Raw records:
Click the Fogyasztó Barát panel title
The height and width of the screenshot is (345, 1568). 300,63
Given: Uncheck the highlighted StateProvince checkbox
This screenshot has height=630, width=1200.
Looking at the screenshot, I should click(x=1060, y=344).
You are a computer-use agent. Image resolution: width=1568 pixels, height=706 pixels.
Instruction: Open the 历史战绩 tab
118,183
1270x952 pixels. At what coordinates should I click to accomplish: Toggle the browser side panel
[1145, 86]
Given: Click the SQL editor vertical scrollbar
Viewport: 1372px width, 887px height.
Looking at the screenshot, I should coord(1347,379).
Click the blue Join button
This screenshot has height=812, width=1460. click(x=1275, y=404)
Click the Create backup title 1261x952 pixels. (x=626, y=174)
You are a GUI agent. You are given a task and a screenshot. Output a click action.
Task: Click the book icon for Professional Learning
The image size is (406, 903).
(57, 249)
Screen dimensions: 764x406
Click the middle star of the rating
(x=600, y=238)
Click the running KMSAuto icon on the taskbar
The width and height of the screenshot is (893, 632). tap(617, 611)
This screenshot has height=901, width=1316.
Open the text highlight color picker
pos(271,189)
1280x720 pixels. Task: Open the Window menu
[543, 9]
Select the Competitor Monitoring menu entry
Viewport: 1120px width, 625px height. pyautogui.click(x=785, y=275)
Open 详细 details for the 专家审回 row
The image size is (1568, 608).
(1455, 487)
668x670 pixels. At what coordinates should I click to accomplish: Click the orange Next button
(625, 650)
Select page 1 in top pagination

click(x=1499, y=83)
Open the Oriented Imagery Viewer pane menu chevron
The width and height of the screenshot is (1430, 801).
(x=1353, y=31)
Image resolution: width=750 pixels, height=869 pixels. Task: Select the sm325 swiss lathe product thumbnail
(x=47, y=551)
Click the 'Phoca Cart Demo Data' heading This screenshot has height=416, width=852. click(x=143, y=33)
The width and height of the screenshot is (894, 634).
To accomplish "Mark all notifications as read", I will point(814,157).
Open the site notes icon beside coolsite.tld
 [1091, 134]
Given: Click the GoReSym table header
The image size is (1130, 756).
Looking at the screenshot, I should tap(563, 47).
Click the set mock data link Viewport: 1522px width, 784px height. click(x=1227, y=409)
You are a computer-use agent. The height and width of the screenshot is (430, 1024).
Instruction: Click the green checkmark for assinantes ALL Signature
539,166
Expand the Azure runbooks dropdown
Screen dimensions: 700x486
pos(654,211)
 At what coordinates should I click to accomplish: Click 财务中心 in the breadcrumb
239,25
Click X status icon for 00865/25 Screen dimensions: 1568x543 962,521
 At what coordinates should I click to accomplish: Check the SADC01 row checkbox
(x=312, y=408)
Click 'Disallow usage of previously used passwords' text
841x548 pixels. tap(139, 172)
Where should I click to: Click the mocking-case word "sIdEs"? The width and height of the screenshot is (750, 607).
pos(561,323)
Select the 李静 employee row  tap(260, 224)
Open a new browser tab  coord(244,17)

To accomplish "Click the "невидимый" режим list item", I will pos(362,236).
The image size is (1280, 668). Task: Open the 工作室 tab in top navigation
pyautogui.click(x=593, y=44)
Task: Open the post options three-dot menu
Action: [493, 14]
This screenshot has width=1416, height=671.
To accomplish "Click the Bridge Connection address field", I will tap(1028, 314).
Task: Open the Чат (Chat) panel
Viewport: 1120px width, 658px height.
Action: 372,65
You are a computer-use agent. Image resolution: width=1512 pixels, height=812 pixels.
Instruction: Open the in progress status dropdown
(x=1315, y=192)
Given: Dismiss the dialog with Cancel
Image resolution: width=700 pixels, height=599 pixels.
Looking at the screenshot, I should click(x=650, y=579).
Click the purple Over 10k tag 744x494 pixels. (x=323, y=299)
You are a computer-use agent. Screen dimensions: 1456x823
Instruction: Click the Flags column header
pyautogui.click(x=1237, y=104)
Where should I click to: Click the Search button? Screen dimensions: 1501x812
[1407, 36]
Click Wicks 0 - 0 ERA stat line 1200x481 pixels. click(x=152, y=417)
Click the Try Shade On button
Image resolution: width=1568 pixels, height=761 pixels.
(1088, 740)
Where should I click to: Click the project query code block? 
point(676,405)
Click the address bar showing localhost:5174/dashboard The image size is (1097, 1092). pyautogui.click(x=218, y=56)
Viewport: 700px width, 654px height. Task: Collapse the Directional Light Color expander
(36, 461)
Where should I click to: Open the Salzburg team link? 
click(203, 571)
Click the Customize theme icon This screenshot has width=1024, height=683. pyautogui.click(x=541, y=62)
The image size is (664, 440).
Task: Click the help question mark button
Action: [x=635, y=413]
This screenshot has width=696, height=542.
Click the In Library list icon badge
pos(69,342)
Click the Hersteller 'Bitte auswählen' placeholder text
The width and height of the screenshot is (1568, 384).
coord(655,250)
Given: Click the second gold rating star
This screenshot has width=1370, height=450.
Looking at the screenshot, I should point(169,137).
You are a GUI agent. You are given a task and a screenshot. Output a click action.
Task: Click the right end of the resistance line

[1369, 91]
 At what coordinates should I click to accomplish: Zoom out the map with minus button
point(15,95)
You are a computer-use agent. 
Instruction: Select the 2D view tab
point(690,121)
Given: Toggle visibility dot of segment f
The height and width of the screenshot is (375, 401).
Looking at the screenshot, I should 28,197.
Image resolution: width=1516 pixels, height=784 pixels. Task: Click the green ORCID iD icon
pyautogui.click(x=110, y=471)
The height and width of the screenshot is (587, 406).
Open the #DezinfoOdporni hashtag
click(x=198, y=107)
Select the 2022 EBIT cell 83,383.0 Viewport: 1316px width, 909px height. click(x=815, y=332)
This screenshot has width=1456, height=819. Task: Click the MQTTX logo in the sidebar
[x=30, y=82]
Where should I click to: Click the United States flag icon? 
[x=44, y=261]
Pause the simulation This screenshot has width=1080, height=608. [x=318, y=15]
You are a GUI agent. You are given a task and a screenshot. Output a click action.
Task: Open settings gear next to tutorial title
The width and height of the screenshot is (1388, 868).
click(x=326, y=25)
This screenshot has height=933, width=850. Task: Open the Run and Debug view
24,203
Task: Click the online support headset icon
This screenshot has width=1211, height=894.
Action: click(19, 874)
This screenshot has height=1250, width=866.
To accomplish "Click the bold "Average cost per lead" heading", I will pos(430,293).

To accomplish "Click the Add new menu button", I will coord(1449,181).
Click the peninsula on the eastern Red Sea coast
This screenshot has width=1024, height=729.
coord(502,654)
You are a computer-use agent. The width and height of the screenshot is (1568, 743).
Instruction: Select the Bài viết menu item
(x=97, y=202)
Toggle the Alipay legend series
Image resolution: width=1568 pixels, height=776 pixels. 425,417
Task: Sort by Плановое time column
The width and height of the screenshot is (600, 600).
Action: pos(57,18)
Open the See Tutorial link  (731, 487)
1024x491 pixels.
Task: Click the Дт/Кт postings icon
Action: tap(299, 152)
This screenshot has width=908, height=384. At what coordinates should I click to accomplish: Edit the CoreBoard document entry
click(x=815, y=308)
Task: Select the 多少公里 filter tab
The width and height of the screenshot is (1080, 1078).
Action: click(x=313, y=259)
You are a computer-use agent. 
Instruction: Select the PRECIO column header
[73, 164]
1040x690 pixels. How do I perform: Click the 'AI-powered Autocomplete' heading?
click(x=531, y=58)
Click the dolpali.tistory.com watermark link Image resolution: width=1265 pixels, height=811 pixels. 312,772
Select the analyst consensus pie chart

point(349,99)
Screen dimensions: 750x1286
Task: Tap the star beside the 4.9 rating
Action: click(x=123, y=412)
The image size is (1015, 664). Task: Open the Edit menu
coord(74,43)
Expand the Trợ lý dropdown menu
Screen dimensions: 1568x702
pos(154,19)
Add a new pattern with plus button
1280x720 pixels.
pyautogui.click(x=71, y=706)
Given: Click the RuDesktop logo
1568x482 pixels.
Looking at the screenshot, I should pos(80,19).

**What the exercise asks**
Repeat the entries above, from the start through the line containing "(x=600, y=238)", including that line.

**Response below**
Click the Fogyasztó Barát panel title
The height and width of the screenshot is (345, 1568). 300,63
Given: Uncheck the highlighted StateProvince checkbox
This screenshot has height=630, width=1200.
Looking at the screenshot, I should click(x=1060, y=344).
You are a computer-use agent. Image resolution: width=1568 pixels, height=706 pixels.
Instruction: Open the 历史战绩 tab
118,183
1270x952 pixels. At what coordinates should I click to accomplish: Toggle the browser side panel
[1145, 86]
Given: Click the SQL editor vertical scrollbar
Viewport: 1372px width, 887px height.
Looking at the screenshot, I should coord(1347,379).
Click the blue Join button
This screenshot has height=812, width=1460. click(x=1275, y=404)
Click the Create backup title 1261x952 pixels. (x=626, y=174)
You are a GUI agent. You are given a task and a screenshot. Output a click action.
Task: Click the book icon for Professional Learning
The image size is (406, 903).
(57, 249)
Screen dimensions: 764x406
Click the middle star of the rating
(x=600, y=238)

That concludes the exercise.